(Records from a data collection)
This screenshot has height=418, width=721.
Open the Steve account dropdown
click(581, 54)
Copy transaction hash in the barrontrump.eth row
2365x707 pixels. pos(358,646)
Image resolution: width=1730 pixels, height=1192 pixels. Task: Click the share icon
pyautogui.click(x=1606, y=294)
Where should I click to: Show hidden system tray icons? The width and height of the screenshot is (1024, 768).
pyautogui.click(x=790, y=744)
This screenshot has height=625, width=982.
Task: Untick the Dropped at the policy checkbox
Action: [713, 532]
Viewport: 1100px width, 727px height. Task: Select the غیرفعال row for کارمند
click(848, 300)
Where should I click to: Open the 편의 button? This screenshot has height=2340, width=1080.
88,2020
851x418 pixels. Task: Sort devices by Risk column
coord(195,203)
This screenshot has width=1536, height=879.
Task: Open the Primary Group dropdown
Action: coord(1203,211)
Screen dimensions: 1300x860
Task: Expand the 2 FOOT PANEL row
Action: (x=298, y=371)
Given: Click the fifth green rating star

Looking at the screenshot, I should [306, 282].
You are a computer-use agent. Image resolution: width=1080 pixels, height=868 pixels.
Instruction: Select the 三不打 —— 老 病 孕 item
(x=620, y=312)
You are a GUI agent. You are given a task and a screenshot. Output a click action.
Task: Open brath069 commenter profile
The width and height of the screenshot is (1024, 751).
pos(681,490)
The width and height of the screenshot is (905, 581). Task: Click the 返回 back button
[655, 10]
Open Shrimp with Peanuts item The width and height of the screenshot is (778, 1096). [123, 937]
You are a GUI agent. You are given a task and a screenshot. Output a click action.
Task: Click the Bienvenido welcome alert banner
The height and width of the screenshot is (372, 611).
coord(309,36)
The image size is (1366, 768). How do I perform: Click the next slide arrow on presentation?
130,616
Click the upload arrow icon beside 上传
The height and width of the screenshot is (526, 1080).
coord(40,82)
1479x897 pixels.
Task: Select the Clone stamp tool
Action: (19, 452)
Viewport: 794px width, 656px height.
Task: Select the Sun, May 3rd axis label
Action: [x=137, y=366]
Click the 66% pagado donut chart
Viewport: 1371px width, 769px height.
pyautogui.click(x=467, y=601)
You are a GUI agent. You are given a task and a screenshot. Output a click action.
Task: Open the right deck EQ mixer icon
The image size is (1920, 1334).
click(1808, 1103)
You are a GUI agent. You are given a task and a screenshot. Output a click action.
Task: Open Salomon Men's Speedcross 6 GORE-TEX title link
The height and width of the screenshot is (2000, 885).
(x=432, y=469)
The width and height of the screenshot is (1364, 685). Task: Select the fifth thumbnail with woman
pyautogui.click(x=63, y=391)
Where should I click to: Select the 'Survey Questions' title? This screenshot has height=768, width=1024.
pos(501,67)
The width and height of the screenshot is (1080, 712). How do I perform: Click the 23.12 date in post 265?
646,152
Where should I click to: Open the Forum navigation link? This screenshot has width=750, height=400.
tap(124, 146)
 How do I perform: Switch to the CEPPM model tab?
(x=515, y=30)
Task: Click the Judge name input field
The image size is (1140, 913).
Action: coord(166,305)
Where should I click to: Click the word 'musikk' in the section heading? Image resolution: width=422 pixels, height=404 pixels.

REQUIREMENT >>
The full set of records should be duplicated exactly.

SOLVED PROBLEM >>
This screenshot has height=418, width=721.
Open the Steve account dropdown
click(581, 54)
Copy transaction hash in the barrontrump.eth row
2365x707 pixels. pos(358,646)
Image resolution: width=1730 pixels, height=1192 pixels. Task: Click the share icon
pyautogui.click(x=1606, y=294)
Where should I click to: Show hidden system tray icons? The width and height of the screenshot is (1024, 768).
pyautogui.click(x=790, y=744)
This screenshot has height=625, width=982.
Task: Untick the Dropped at the policy checkbox
Action: [713, 532]
Viewport: 1100px width, 727px height. Task: Select the غیرفعال row for کارمند
click(848, 300)
Where should I click to: Open the 편의 button? This screenshot has height=2340, width=1080.
88,2020
851x418 pixels. Task: Sort devices by Risk column
coord(195,203)
This screenshot has width=1536, height=879.
Task: Open the Primary Group dropdown
Action: coord(1203,211)
Screen dimensions: 1300x860
Task: Expand the 2 FOOT PANEL row
Action: (x=298, y=371)
Given: Click the fifth green rating star

Looking at the screenshot, I should [306, 282].
You are a computer-use agent. Image resolution: width=1080 pixels, height=868 pixels.
Instruction: Select the 三不打 —— 老 病 孕 item
(x=620, y=312)
You are a GUI agent. You are given a task and a screenshot. Output a click action.
Task: Open brath069 commenter profile
The width and height of the screenshot is (1024, 751).
pos(681,490)
The width and height of the screenshot is (905, 581). Task: Click the 返回 back button
[655, 10]
Open Shrimp with Peanuts item The width and height of the screenshot is (778, 1096). [123, 937]
You are a GUI agent. You are given a task and a screenshot. Output a click action.
Task: Click the Bienvenido welcome alert banner
The height and width of the screenshot is (372, 611).
coord(309,36)
The image size is (1366, 768). How do I perform: Click the next slide arrow on presentation?
130,616
Click the upload arrow icon beside 上传
The height and width of the screenshot is (526, 1080).
coord(40,82)
1479x897 pixels.
Task: Select the Clone stamp tool
Action: (19, 452)
Viewport: 794px width, 656px height.
Task: Select the Sun, May 3rd axis label
Action: [x=137, y=366]
Click the 66% pagado donut chart
Viewport: 1371px width, 769px height.
pyautogui.click(x=467, y=601)
You are a GUI agent. You are given a task and a screenshot. Output a click action.
Task: Open the right deck EQ mixer icon
The image size is (1920, 1334).
click(1808, 1103)
You are a GUI agent. You are given a task and a screenshot. Output a click action.
Task: Open Salomon Men's Speedcross 6 GORE-TEX title link
The height and width of the screenshot is (2000, 885).
(x=432, y=469)
The width and height of the screenshot is (1364, 685). Task: Select the fifth thumbnail with woman
pyautogui.click(x=63, y=391)
Where should I click to: Select the 'Survey Questions' title? This screenshot has height=768, width=1024.
pos(501,67)
The width and height of the screenshot is (1080, 712). How do I perform: Click the 23.12 date in post 265?
646,152
Where should I click to: Open the Forum navigation link? This screenshot has width=750, height=400.
tap(124, 146)
 How do I perform: Switch to the CEPPM model tab?
(x=515, y=30)
Task: Click the Judge name input field
The image size is (1140, 913).
Action: coord(166,305)
Where should I click to: Click the word 'musikk' in the section heading? Image resolution: width=422 pixels, height=404 pixels.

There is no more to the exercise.